Segment Start: Dataset

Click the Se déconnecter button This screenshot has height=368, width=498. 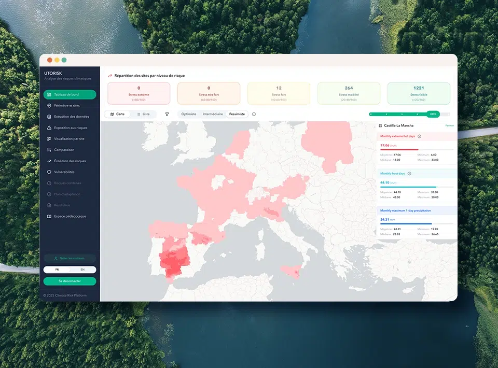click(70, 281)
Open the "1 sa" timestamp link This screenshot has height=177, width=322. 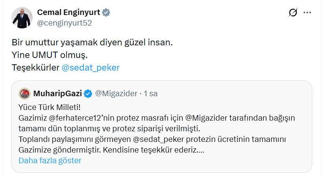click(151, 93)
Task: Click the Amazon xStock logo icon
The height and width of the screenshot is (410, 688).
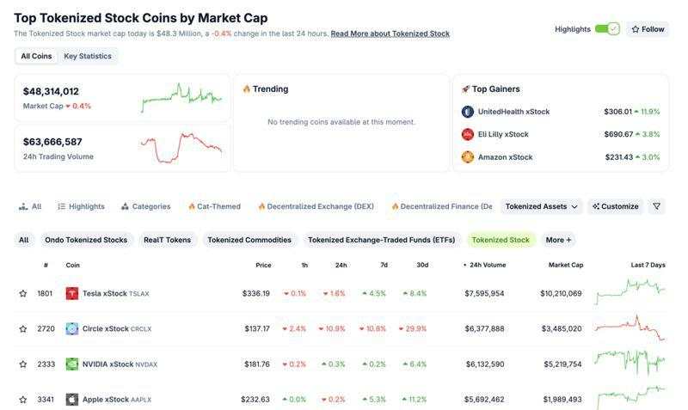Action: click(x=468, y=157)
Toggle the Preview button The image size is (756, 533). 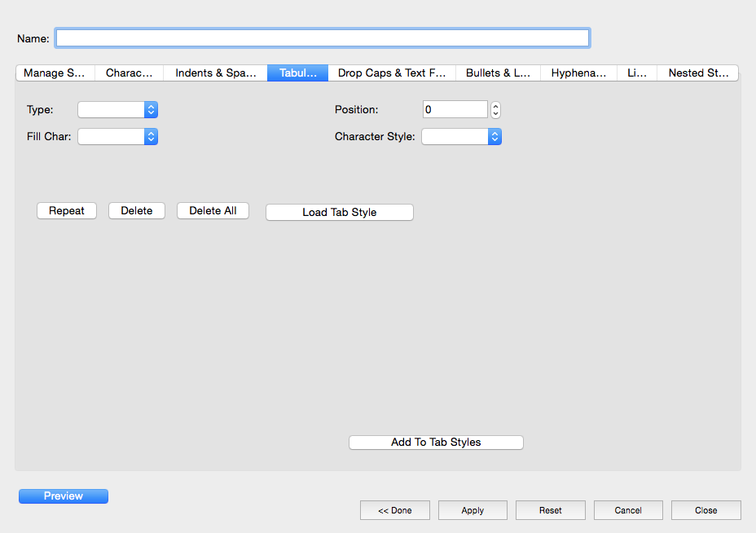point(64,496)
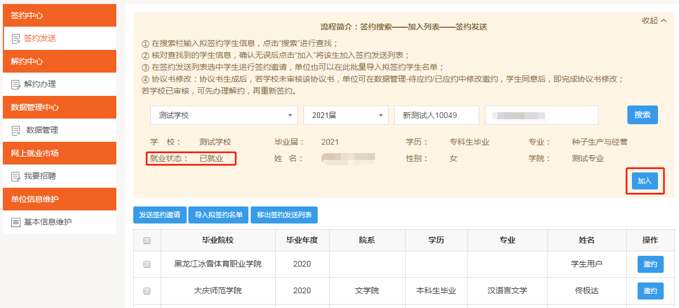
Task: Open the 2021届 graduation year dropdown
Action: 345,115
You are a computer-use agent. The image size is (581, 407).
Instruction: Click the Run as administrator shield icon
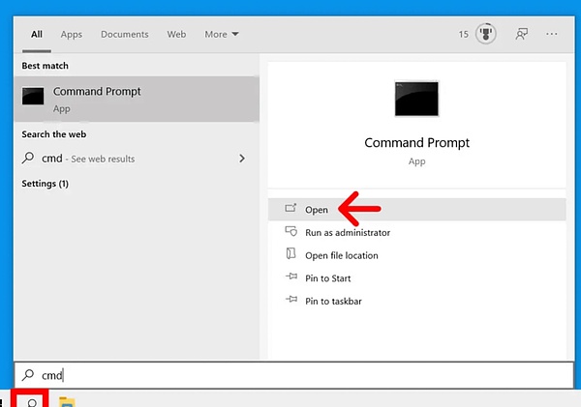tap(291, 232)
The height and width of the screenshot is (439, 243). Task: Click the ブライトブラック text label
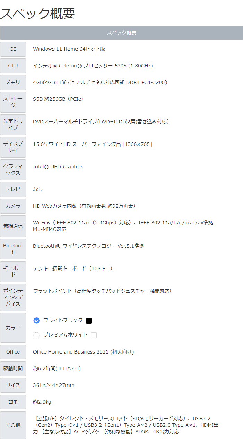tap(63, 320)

Segment End: Dataset

**Exercise requirements**: Write out exactly the lines from the line containing "Instruction: Click the" through the last line of the listing above, please, and leave out any pictures.

**Output for this exercise**:
Instruction: Click the Run as administrator shield icon
tap(291, 232)
The height and width of the screenshot is (439, 243). Task: Click the ブライトブラック text label
tap(63, 320)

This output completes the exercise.